Monday, July 4, 2016

Review of Instaread Summary of "Moonwalking with Einstein The Art and Science of Remembering Everything" by Joshua Foer

Review of

Instaread Summary of Moonwalking with Einstein The Art and Science of Remembering Everything by Joshua Foer 

Five out of five stars

 This book has a different twist in that the journalist covering an event becomes the topic as well as the main participant in the event. The story opens with Foer being a journalist covering the world memory championships. While interviewing the contestants, he is struck by how ordinary they are in their memory abilities outside of the competition. After this revelation, Foer then goes into training and becomes the 2006 USA World Memory Champion.
 The main point of the book is that memorization capability of this magnitude is not innate, but is a learned condition. By applying proven techniques for memorizing, it is possible for nearly everyone to develop a prodigious memory. Rather amusingly, Foer describes incidents after his training where he experiences some serious brain cramps.
 A secondary point of the book is the role of memorization through history. Before the mass production of books and universal literacy, knowledge was passed on verbally, so people needed to remember things. Stories were told and retold in order for knowledge to be retained. There is mention of the collapse of the educational system in Europe in the Middle Ages, where literacy was almost non-existent. With the advent of the smartphone, people no longer remember phone numbers and addresses as well as other basic information.
 Another secondary point is that there is no conclusive evidence for a photographic memory, in fact there is evidence against it.

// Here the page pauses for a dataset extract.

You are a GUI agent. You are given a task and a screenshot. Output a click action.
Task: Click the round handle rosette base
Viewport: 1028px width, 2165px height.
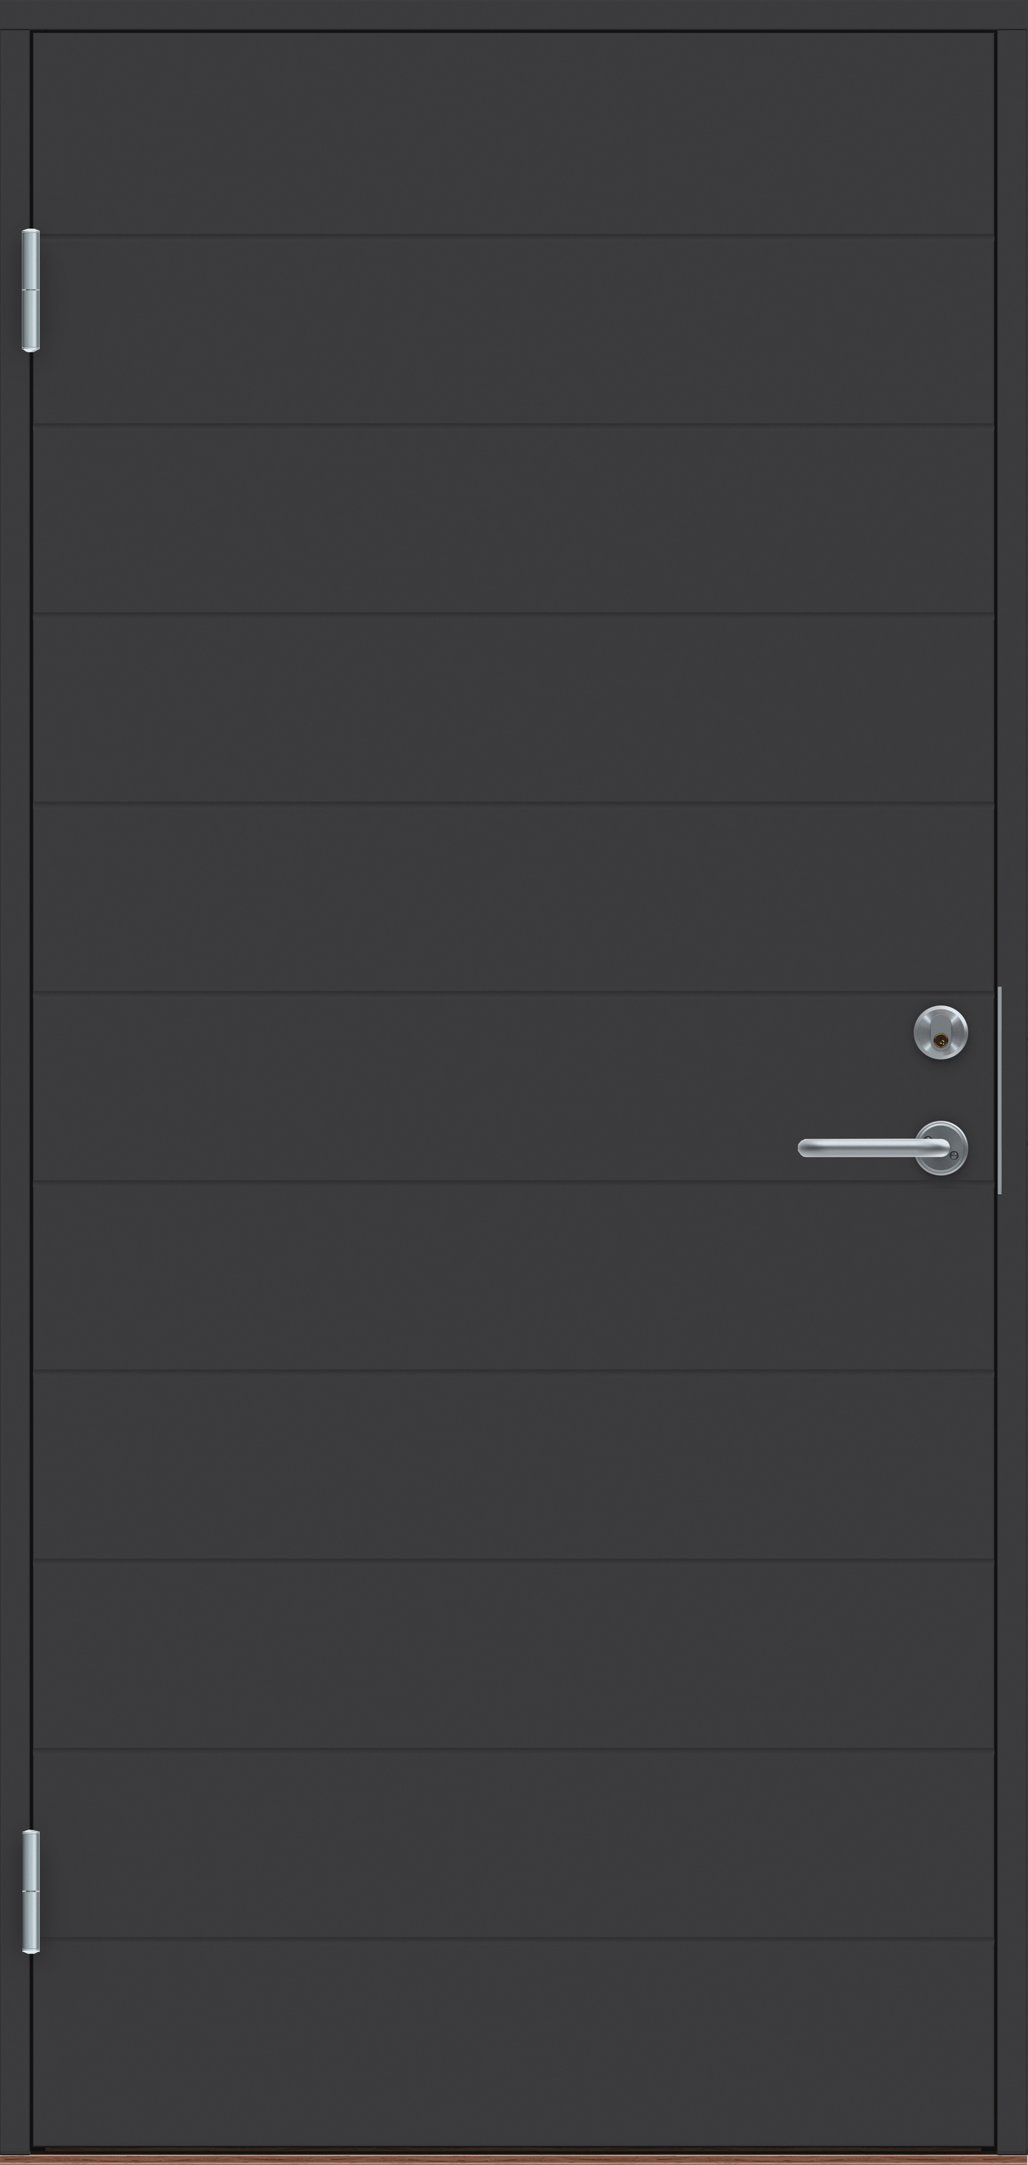pyautogui.click(x=941, y=1148)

There are instances of people that suffered a head injury that led to dramatic memory abilities, but not as a skill that a certain percentage of people have.
 This summary adequately covers the wide spectrum of topics secondary to the act of Foer winning a memory championship. Most of it is a repeat of the line of self-help claims of “improve your memory” that tout the dramatic improvements that are possible. Yet, there is enough auxiliary content to make the book interesting as an examination of how the role of memorization has changed in society over the years. It made me wonder if the widespread use of smartphones has led to a collapse of the “improve your memory” section of the self-help industry. 

This book was made available for free for review purposes.